TASKS
a) In the article on submitting films to festivals, which actor's line "Preparation! Preparation! Preparation!" is quoted, and from which film?
b) Turn the paragraph of the film festival article that begins "Festivals can actually prove quite specific" into a short bulleted list that keeps its main facts.

Spanning the snowy slopes of Sundance to the grand canals of Venice, film festivals remain one of the most vital showcases to gain exposure and create buzz – for first-time filmmakers and industry vets alike. But now with thousands of festivals worldwide to choose from – each with its own unique deadlines, fees, and application requirements – the submission process can prove especially daunting.

However, there are certain strategic steps you can take that can effectively present your film to festival programmers. Follow these best practices to focus your time and resources wisely the next time you’re submitting a project to festivals.

Do Your Research

As Ben Kingsley noted in his Oscar®-nominated role as gangster Don Logan in Sexy Beast, “Preparation! Preparation! Preparation!” This maxim proves especially true when it comes to submitting your film to a festival.

It’s important to closely examine the history and mission of each film festival to which you’re considering applying. Each one inhabits its own cultural niche, so you need to make certain your film is a good fit – and actually fulfills the submission criteria – before you even send in your application.

Studying the recent programming choices of each festival is also key. As well, is there an emphasis on short films, features, or both? Is the festival geared toward a certain audience or aesthetic?

Festivals can actually prove quite specific in what they will and won’t screen. Some devote their programming entirely to a particular area of interest – documentaries, world cinema, indie films, or even specific genres like sci-fi and horror. Others, meanwhile, demand all entries be world premieres (forbidding previous festival appearances, public screenings, and theatrical/VOD release) as a prerequisite.

EXTRACTED ENTRIES

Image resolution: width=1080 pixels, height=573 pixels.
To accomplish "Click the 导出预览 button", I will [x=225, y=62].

...

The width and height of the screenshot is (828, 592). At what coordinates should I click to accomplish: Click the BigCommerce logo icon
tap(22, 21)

ANSWER LIST
a) Ben Kingsley, in his role as gangster Don Logan in Sexy Beast.

b)
- Festivals can be quite specific about what they will and won't screen.
- Some program only a particular area of interest, such as documentaries, world cinema, indie films, or genres like sci-fi and horror.
- Others require every entry to be a world premiere, ruling out previous festival appearances, public screenings, and theatrical or VOD release.